**Dataset records:**
****
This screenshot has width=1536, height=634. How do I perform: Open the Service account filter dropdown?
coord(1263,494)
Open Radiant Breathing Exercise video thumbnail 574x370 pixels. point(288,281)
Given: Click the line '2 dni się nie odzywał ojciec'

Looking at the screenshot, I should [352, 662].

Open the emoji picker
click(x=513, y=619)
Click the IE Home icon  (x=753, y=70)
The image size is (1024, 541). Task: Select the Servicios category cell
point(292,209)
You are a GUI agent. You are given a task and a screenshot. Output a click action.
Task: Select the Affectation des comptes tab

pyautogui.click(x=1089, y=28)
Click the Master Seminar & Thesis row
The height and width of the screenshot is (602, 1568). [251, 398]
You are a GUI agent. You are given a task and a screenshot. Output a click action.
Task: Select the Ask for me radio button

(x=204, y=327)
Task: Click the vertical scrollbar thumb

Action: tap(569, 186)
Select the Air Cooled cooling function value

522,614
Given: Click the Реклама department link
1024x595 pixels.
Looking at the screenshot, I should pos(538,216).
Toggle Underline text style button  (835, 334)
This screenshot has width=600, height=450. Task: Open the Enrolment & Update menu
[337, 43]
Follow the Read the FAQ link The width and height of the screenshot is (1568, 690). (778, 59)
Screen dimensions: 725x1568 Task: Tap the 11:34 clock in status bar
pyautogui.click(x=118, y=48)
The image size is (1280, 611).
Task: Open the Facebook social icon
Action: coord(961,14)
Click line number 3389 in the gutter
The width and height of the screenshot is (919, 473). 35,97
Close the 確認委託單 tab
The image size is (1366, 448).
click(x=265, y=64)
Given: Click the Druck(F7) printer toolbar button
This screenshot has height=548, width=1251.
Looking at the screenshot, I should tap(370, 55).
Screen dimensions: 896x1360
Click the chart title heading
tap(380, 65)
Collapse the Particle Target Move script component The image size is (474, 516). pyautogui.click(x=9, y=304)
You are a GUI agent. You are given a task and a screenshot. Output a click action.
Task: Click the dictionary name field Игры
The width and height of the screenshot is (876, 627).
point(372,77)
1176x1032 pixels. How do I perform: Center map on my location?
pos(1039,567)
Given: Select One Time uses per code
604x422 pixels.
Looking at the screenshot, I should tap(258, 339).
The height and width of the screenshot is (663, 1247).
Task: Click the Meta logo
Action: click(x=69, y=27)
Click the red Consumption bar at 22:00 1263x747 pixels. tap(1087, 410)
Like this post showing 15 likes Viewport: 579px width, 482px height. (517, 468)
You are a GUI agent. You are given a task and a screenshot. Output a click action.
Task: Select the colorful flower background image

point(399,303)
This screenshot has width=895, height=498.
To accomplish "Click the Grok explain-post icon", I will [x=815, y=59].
****
Where in the records does the string "link" appear? Copy every line that has it.

Given: Click the Реклама department link
Follow the Read the FAQ link The width and height of the screenshot is (1568, 690). (778, 59)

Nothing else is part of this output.